■ WHAT THE EXERCISE ASKS
Once the pictures are set aside, retype the remaining entries exactly.

■ SOURCE MATERIAL
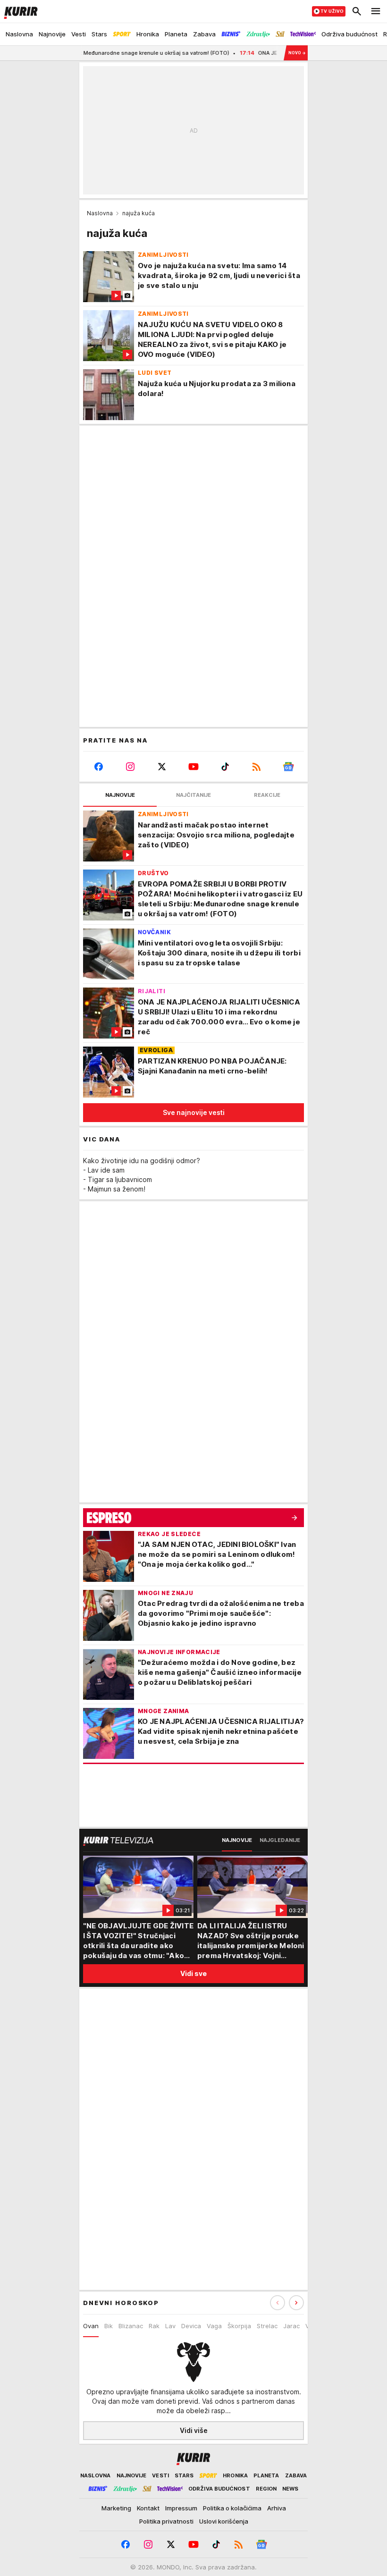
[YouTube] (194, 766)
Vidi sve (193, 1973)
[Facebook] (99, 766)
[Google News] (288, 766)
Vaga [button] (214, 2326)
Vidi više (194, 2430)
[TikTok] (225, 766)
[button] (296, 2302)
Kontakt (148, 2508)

■ ANSWER BELOW
[YouTube] (194, 766)
Vidi sve (193, 1973)
[Facebook] (99, 766)
[Google News] (288, 766)
Vaga [button] (214, 2326)
Vidi više (194, 2430)
[TikTok] (225, 766)
[button] (296, 2302)
Kontakt (148, 2508)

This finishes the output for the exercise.